Diagnosis Inspires Missy to Help Others
In the summer of 2001, I fell off a scooter and landed on the left side of my neck and shoulder. After the accident, my neck always felt tight, like I needed to stretch it. Then, I began to have headaches. They got worse over time and increased in intensity with any physical activity.In October, I had my yearly physical and asked my doctor to arrange a neck X-ray. It showed nothing, so I went to see other specialists. Everyone told me that headaches and neck pain are normal signs of stress, but I had a gut feeling something was wrong. I told my friend Larry, who was the chief radiologist at a large Toronto hospital, that I thought I had a brain tumor. He told me that the chances of that were slim to none, but to ease my mind, he scheduled an MRI for the next day. The MRI showed a tumor sitting at the tip of my cervical spine on C1-C2.
With the uncertainties of my condition, I thought my world had come to an end. Could they get the tumor? Was it malignant? Was it a secondary tumor, originating from somewhere else? The next few weeks were like a dream, full of tests and stress. I had an appointment with a neurosurgeon, who told me there was a small chance of severe debilitations. I left his office feeling calm and strong. I was ready to get this thing out and move on with my life.
My case was reviewed at all of the neuroradiology clinics at the three of the leading hospitals in Toronto. As it turned out, there was a 50% chance I would end up with severe debilitations because the tumor was so large for a very small spot. Also, it was located at the front of my neck. I just continued to think positively.
I awoke after the five hour surgery without a breathing tube. I knew things had gone even better than planned when I could feel the pin prick on my feet, legs and arms. My outcome was a miracle.
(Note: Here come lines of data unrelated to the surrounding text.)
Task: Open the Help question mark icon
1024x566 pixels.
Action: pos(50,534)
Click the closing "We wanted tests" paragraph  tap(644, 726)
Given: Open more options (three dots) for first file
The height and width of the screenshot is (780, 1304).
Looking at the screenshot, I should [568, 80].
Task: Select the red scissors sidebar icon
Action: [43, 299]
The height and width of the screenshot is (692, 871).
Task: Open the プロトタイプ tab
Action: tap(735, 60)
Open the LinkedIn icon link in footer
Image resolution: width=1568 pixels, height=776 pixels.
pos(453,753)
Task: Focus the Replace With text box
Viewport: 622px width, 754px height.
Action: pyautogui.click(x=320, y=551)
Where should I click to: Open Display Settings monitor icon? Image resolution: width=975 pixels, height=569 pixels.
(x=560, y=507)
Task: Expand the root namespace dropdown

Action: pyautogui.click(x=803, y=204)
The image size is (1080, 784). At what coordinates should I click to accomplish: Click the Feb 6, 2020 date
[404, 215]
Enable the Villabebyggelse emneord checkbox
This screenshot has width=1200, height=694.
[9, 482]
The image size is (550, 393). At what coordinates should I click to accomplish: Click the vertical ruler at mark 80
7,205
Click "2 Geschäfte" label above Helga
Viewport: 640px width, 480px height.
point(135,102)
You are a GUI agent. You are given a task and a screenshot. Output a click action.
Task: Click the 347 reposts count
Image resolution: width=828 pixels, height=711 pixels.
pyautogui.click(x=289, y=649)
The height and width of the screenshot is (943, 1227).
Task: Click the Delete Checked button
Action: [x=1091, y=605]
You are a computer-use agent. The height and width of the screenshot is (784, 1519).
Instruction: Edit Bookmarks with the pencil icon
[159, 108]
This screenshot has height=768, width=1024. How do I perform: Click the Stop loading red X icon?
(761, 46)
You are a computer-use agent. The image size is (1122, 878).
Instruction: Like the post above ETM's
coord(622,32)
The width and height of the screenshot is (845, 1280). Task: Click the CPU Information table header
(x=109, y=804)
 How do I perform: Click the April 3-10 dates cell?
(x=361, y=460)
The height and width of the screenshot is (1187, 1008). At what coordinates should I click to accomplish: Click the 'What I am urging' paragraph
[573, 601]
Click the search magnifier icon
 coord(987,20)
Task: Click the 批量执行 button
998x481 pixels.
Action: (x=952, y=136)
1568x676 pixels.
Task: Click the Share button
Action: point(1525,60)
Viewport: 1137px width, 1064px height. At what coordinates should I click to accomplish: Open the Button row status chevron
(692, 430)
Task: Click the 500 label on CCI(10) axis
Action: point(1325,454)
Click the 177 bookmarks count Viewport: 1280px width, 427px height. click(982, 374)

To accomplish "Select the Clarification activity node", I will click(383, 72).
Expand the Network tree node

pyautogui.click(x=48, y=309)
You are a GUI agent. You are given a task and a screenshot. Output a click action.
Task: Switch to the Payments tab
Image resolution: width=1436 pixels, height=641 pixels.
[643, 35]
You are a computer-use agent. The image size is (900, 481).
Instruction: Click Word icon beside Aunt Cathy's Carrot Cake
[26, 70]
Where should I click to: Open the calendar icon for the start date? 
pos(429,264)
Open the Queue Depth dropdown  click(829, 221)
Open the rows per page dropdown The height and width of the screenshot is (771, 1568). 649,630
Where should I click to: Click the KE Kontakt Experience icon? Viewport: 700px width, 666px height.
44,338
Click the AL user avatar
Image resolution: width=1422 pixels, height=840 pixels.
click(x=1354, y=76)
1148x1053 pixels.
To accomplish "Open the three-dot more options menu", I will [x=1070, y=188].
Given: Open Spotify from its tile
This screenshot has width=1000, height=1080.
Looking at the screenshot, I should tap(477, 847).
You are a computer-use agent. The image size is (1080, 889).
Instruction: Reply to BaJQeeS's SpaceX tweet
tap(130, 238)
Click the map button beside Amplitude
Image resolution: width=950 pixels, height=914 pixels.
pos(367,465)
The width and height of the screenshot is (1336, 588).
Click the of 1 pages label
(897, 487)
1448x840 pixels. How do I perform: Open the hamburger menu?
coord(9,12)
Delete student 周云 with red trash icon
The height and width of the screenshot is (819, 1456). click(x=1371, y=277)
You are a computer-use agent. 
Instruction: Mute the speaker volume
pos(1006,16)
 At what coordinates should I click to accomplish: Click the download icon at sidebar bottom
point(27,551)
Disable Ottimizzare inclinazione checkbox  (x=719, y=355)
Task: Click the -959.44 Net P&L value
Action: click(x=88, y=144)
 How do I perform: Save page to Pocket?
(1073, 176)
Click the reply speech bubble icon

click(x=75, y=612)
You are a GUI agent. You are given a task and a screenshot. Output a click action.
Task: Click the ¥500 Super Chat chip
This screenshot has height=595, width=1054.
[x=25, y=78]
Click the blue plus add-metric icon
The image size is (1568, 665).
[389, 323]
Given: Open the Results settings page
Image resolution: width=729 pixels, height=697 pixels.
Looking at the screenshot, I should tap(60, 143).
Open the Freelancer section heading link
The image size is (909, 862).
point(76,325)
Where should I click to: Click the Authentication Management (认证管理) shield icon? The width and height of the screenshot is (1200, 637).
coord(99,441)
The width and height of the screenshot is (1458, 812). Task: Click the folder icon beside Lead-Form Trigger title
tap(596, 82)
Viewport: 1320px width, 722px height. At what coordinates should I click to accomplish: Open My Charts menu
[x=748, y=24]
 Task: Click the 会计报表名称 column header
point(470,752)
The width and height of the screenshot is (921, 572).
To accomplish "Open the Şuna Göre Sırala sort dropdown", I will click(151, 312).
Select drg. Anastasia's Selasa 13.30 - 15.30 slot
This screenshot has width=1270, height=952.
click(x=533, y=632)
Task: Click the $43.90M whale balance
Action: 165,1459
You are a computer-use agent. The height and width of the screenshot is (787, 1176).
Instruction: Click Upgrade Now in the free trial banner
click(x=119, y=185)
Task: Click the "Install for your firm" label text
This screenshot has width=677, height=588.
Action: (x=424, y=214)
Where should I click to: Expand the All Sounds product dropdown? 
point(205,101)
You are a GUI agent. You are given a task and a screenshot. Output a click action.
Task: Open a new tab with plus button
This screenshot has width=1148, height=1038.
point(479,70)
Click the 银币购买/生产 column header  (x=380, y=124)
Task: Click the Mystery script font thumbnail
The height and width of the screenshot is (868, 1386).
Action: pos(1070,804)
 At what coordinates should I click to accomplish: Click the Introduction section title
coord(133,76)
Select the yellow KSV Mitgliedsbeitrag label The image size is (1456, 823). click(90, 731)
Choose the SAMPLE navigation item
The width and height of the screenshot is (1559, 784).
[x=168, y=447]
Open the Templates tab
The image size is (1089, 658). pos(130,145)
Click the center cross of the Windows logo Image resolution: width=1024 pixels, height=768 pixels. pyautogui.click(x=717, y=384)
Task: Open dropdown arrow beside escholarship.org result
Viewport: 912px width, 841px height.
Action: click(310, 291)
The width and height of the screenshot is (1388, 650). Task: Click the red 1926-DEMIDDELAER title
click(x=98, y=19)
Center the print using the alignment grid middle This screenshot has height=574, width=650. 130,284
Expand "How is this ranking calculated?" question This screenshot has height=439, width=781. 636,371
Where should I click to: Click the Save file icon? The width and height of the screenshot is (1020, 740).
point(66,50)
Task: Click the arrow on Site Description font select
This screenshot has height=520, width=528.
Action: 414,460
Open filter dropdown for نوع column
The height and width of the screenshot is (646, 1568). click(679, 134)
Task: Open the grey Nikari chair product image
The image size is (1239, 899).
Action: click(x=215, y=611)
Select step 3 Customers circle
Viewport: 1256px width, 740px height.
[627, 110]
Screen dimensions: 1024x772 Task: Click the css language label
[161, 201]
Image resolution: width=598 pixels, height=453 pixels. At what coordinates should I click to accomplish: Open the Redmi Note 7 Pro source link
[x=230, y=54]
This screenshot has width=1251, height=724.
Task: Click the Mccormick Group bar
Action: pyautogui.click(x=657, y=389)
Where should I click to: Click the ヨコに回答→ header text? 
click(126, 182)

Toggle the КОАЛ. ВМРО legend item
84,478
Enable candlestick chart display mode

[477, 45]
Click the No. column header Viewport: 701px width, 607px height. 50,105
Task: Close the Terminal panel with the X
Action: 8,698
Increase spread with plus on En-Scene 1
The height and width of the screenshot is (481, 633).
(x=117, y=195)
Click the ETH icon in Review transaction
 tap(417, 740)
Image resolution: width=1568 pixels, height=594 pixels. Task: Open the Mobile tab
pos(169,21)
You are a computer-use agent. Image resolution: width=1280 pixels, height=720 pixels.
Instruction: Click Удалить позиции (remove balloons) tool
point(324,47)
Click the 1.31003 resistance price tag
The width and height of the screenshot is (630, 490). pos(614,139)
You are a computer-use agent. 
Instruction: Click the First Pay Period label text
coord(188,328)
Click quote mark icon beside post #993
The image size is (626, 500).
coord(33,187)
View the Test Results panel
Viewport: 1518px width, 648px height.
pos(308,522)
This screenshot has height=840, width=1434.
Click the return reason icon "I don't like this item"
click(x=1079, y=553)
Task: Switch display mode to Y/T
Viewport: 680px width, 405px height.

The tumor was a benign intramedullary spinal ependymoma, which was the best possible scenario. There was very little chance for regrowth. The pain was controlled by pain medication, but I was extremely nauseas. By the second day, I was out of bed, walking to and from the washroom. By day three, I was walking the stairs and down the hall, which was a strange and scary experience. I felt very unsteady, weak and had uncontrollable bouts of crying. I couldn’t explain why I was constantly crying, but thought maybe all the anxiety and emotions that I kept bottled up were coming out full force.
The New Me
After five days in the hospital, I was released with no further therapy or help. I realized that I had to get on with my new life. After speaking with a few people, I realized that physical therapy was imperative to regaining my strength and mobility. I was left with numbness from neck to toes, loss of strength on the right side, loss of proprioception and balance, and an overall fear of getting outside of my tiny world at home. I felt very disconnected from my own body. I knew my legs were walking, but I couldn’t really feel them. I was told I would end up with numbness, but to actually feel it was completely different from what I imagined. I had physical therapy three times a week for a month and gained most of my strength back and all of my balance and proprioception.
More importantly, I gained back the confidence to live again. I tried things that I could do before, to find out I could still do them, just differently. I try to live everyday to its fullest. I still suffer with the same headaches and neck pain as I did before because those pains were not caused by the tumor. I actually had no symptoms from the tumor. Discovering it was just a lot of luck and a good gut feeling!
Dedicated to Helping Others
When I was diagnosed there was nowhere to turn. I found the Spinal Cord Tumor Association and I remain tied to it. I offer support and inspiration to those going through the process.
A version of this story was originally posted on the Spinal Cord Tumor Association’s website.